This Is How Wrongheaded Claims Spread in Politics

This Is How Wrongheaded Claims Spread in Politics September 30, 2018

A friend shared a post by someone else claiming that the reason the Republicans are in such a hurry to get Brett Kavanaugh on the court is because they need him to vote to overturn the “separate sovereigns” doctrine that allows states and the federal government to prosecute for the same crime. The claim is that if they overturn this doctrine, it will mean Trump can pardon those around him for state cases as well as federal. Here’s the claim being spread around social media:

On next month’s SCOTUS docket is Gamble vs US. No 17-646. This is what the rush is about.
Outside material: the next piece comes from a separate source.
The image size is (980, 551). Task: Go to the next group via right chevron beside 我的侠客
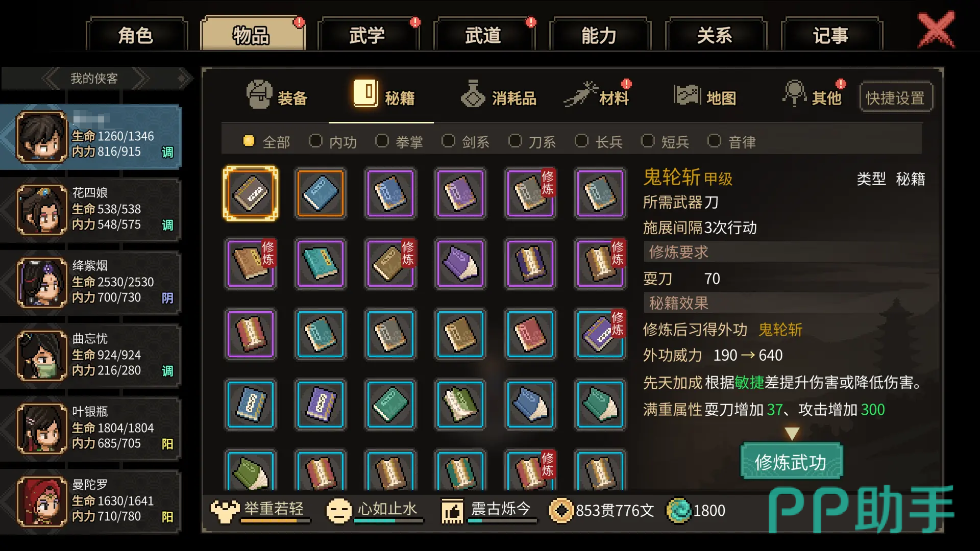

Yes, they want him to overturn Roe, yes they want him to drag us all back, but they need him seated for October to rule on that specific case. At stakes is the “separate sovereigns” exception to double jeopardy. If he (and the other 4 conservative judges) vote to overrule it, people given presidential pardons for federal crimes cannot be tried for that crime at the state level. Bam. Trump can pardon the lot of them and they have nothing to fear from state’s attorneys.

We’re all looking at the shiny coin and not seeing the bigger picture.

This claim is absolutely false, for several reasons. The case involves an Alabama man who was tried twice for illegal possession of a firearm, once at the state level and once at the federal level. He filed suit, claiming that this violates the Double Jeopardy Clause of the 5th Amendment to the Constitution, which reads, “[N]or shall any person be subject for the same offence to be twice put in jeopardy of life or limb…” The Supreme Court has long held that because the federal government and state governments are “separate sovereigns,” they can try someone for the same crime without violating that provision. Gamble wants those precedents overturned.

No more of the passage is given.